[Records]

-*-

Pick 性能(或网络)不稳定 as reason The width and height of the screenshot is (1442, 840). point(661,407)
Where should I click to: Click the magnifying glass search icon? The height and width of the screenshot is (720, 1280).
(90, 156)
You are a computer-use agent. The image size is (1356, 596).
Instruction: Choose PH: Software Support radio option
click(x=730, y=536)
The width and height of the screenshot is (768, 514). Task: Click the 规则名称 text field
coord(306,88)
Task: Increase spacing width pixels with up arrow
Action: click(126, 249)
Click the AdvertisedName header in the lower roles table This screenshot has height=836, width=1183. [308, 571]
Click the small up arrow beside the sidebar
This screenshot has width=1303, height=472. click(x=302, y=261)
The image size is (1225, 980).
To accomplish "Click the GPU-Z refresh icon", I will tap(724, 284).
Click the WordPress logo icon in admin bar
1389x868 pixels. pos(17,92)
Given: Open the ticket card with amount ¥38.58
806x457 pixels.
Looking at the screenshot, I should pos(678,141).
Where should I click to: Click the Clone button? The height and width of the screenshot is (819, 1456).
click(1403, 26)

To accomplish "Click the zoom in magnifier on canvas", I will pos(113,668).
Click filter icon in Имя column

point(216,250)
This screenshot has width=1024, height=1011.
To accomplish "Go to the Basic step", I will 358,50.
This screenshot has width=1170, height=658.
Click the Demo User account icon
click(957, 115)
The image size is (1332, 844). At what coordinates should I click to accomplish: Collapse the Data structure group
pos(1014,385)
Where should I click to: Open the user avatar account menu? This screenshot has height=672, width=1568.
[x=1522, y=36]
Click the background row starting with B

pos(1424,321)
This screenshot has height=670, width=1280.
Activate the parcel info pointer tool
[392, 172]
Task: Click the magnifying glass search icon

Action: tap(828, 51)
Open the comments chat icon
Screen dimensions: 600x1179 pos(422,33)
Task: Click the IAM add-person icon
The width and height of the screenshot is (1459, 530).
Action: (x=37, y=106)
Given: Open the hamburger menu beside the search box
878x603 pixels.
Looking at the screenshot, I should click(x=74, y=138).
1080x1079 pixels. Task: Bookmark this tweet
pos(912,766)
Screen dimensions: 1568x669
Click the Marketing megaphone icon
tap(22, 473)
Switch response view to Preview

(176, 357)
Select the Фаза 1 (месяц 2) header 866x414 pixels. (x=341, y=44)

-*-

Place the lines above into a numbered list, omitting the blank lines.

◆ **WRITTEN SOLUTION**
1. Pick 性能(或网络)不稳定 as reason The width and height of the screenshot is (1442, 840). point(661,407)
2. Where should I click to: Click the magnifying glass search icon? The height and width of the screenshot is (720, 1280).
3. (90, 156)
4. You are a computer-use agent. The image size is (1356, 596).
5. Instruction: Choose PH: Software Support radio option
6. click(x=730, y=536)
7. The width and height of the screenshot is (768, 514). Task: Click the 规则名称 text field
8. coord(306,88)
9. Task: Increase spacing width pixels with up arrow
10. Action: click(126, 249)
11. Click the AdvertisedName header in the lower roles table This screenshot has height=836, width=1183. [308, 571]
12. Click the small up arrow beside the sidebar
13. This screenshot has width=1303, height=472. click(x=302, y=261)
14. The image size is (1225, 980).
15. To accomplish "Click the GPU-Z refresh icon", I will tap(724, 284).
16. Click the WordPress logo icon in admin bar
17. 1389x868 pixels. pos(17,92)
18. Given: Open the ticket card with amount ¥38.58
19. 806x457 pixels.
20. Looking at the screenshot, I should pos(678,141).
21. Where should I click to: Click the Clone button? The height and width of the screenshot is (819, 1456).
22. click(1403, 26)
23. To accomplish "Click the zoom in magnifier on canvas", I will pos(113,668).
24. Click filter icon in Имя column
25. point(216,250)
26. This screenshot has width=1024, height=1011.
27. To accomplish "Go to the Basic step", I will 358,50.
28. This screenshot has width=1170, height=658.
29. Click the Demo User account icon
30. click(957, 115)
31. The image size is (1332, 844). At what coordinates should I click to accomplish: Collapse the Data structure group
32. pos(1014,385)
33. Where should I click to: Open the user avatar account menu? This screenshot has height=672, width=1568.
34. [x=1522, y=36]
35. Click the background row starting with B
36. pos(1424,321)
37. This screenshot has height=670, width=1280.
38. Activate the parcel info pointer tool
39. [392, 172]
40. Task: Click the magnifying glass search icon
41. Action: tap(828, 51)
42. Open the comments chat icon
43. Screen dimensions: 600x1179 pos(422,33)
44. Task: Click the IAM add-person icon
45. The width and height of the screenshot is (1459, 530).
46. Action: (x=37, y=106)
47. Given: Open the hamburger menu beside the search box
48. 878x603 pixels.
49. Looking at the screenshot, I should click(x=74, y=138).
50. 1080x1079 pixels. Task: Bookmark this tweet
51. pos(912,766)
52. Screen dimensions: 1568x669
53. Click the Marketing megaphone icon
54. tap(22, 473)
55. Switch response view to Preview
56. (176, 357)
57. Select the Фаза 1 (месяц 2) header 866x414 pixels. (x=341, y=44)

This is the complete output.